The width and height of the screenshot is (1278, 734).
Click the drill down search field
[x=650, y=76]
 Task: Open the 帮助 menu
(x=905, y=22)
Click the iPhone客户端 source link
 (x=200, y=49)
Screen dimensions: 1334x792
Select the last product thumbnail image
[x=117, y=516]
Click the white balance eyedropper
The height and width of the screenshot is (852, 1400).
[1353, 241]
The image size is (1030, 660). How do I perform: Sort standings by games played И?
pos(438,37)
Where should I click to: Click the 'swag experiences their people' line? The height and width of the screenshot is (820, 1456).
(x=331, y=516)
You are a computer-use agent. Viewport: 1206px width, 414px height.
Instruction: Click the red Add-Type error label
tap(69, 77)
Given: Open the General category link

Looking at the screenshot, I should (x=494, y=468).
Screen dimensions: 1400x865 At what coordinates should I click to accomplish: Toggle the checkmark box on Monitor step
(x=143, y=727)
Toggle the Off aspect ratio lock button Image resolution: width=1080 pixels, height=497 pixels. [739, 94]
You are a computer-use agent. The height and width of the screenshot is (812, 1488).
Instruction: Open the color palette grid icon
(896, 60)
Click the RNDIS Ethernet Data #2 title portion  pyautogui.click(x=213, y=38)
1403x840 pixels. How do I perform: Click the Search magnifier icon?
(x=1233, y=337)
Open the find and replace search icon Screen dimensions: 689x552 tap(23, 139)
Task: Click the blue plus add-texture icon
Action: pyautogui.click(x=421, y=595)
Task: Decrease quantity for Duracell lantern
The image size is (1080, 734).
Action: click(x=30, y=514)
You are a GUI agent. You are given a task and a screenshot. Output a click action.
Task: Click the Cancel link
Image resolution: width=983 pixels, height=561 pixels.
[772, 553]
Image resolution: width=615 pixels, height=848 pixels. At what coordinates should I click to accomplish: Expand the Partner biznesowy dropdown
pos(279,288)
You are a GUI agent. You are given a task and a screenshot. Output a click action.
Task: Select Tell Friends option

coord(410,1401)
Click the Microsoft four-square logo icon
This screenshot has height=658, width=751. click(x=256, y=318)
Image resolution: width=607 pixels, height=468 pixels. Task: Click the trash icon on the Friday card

::::::::

_What you have to do:_ Exactly as they appear above, give the entries again.

_Task response:_
The width and height of the screenshot is (1278, 734).
Click the drill down search field
[x=650, y=76]
 Task: Open the 帮助 menu
(x=905, y=22)
Click the iPhone客户端 source link
 (x=200, y=49)
Screen dimensions: 1334x792
Select the last product thumbnail image
[x=117, y=516]
Click the white balance eyedropper
The height and width of the screenshot is (852, 1400).
[1353, 241]
The image size is (1030, 660). How do I perform: Sort standings by games played И?
pos(438,37)
Where should I click to: Click the 'swag experiences their people' line? The height and width of the screenshot is (820, 1456).
(x=331, y=516)
You are a computer-use agent. Viewport: 1206px width, 414px height.
Instruction: Click the red Add-Type error label
tap(69, 77)
Given: Open the General category link

Looking at the screenshot, I should (x=494, y=468).
Screen dimensions: 1400x865 At what coordinates should I click to accomplish: Toggle the checkmark box on Monitor step
(x=143, y=727)
Toggle the Off aspect ratio lock button Image resolution: width=1080 pixels, height=497 pixels. [739, 94]
You are a computer-use agent. The height and width of the screenshot is (812, 1488).
Instruction: Open the color palette grid icon
(896, 60)
Click the RNDIS Ethernet Data #2 title portion  pyautogui.click(x=213, y=38)
1403x840 pixels. How do I perform: Click the Search magnifier icon?
(x=1233, y=337)
Open the find and replace search icon Screen dimensions: 689x552 tap(23, 139)
Task: Click the blue plus add-texture icon
Action: pyautogui.click(x=421, y=595)
Task: Decrease quantity for Duracell lantern
The image size is (1080, 734).
Action: click(x=30, y=514)
You are a GUI agent. You are given a task and a screenshot. Output a click action.
Task: Click the Cancel link
Image resolution: width=983 pixels, height=561 pixels.
[772, 553]
Image resolution: width=615 pixels, height=848 pixels. At what coordinates should I click to accomplish: Expand the Partner biznesowy dropdown
pos(279,288)
You are a GUI agent. You are given a task and a screenshot. Output a click action.
Task: Select Tell Friends option

coord(410,1401)
Click the Microsoft four-square logo icon
This screenshot has height=658, width=751. click(x=256, y=318)
Image resolution: width=607 pixels, height=468 pixels. Task: Click the trash icon on the Friday card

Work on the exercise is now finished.